(Dataset entries)
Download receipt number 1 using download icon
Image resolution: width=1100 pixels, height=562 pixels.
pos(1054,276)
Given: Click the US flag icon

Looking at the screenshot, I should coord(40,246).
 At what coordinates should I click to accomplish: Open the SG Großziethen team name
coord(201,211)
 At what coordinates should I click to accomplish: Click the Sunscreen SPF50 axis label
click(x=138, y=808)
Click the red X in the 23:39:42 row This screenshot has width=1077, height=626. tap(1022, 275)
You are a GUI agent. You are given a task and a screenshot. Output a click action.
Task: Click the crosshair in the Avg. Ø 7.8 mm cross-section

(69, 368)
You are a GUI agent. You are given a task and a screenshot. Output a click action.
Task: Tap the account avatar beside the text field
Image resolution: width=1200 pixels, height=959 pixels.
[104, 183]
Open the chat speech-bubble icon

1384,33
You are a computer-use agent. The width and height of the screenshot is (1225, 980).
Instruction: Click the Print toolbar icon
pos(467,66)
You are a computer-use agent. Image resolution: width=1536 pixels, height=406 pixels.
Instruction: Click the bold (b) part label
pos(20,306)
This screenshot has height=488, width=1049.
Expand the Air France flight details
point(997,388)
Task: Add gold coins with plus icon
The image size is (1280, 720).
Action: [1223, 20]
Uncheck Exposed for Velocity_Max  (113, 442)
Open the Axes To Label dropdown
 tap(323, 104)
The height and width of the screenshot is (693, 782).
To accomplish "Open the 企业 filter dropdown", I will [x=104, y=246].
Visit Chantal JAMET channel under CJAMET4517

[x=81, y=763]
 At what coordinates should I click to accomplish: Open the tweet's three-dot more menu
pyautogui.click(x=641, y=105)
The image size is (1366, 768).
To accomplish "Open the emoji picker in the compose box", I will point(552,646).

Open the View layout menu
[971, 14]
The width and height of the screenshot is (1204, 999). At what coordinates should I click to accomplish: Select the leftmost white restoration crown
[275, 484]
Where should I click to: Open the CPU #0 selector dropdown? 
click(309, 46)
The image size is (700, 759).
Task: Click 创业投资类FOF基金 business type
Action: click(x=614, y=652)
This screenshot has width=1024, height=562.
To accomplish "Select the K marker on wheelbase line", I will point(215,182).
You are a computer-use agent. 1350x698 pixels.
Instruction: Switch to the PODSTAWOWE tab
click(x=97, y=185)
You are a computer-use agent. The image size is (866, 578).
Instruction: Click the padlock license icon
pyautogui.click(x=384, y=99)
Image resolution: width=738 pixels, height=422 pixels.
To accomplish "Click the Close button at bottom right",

▶ _Exercise instructions_: Could you copy every record above exactly as written?

▶ _Written answer_:
Download receipt number 1 using download icon
Image resolution: width=1100 pixels, height=562 pixels.
pos(1054,276)
Given: Click the US flag icon

Looking at the screenshot, I should coord(40,246).
 At what coordinates should I click to accomplish: Open the SG Großziethen team name
coord(201,211)
 At what coordinates should I click to accomplish: Click the Sunscreen SPF50 axis label
click(x=138, y=808)
Click the red X in the 23:39:42 row This screenshot has width=1077, height=626. tap(1022, 275)
You are a GUI agent. You are given a task and a screenshot. Output a click action.
Task: Click the crosshair in the Avg. Ø 7.8 mm cross-section

(69, 368)
You are a GUI agent. You are given a task and a screenshot. Output a click action.
Task: Tap the account avatar beside the text field
Image resolution: width=1200 pixels, height=959 pixels.
[104, 183]
Open the chat speech-bubble icon

1384,33
You are a computer-use agent. The width and height of the screenshot is (1225, 980).
Instruction: Click the Print toolbar icon
pos(467,66)
You are a computer-use agent. Image resolution: width=1536 pixels, height=406 pixels.
Instruction: Click the bold (b) part label
pos(20,306)
This screenshot has height=488, width=1049.
Expand the Air France flight details
point(997,388)
Task: Add gold coins with plus icon
The image size is (1280, 720).
Action: [1223, 20]
Uncheck Exposed for Velocity_Max  (113, 442)
Open the Axes To Label dropdown
 tap(323, 104)
The height and width of the screenshot is (693, 782).
To accomplish "Open the 企业 filter dropdown", I will [x=104, y=246].
Visit Chantal JAMET channel under CJAMET4517

[x=81, y=763]
 At what coordinates should I click to accomplish: Open the tweet's three-dot more menu
pyautogui.click(x=641, y=105)
The image size is (1366, 768).
To accomplish "Open the emoji picker in the compose box", I will point(552,646).

Open the View layout menu
[971, 14]
The width and height of the screenshot is (1204, 999). At what coordinates should I click to accomplish: Select the leftmost white restoration crown
[275, 484]
Where should I click to: Open the CPU #0 selector dropdown? 
click(309, 46)
The image size is (700, 759).
Task: Click 创业投资类FOF基金 business type
Action: click(x=614, y=652)
This screenshot has width=1024, height=562.
To accomplish "Select the K marker on wheelbase line", I will point(215,182).
You are a computer-use agent. 1350x698 pixels.
Instruction: Switch to the PODSTAWOWE tab
click(x=97, y=185)
You are a computer-use agent. The image size is (866, 578).
Instruction: Click the padlock license icon
pyautogui.click(x=384, y=99)
Image resolution: width=738 pixels, height=422 pixels.
To accomplish "Click the Close button at bottom right",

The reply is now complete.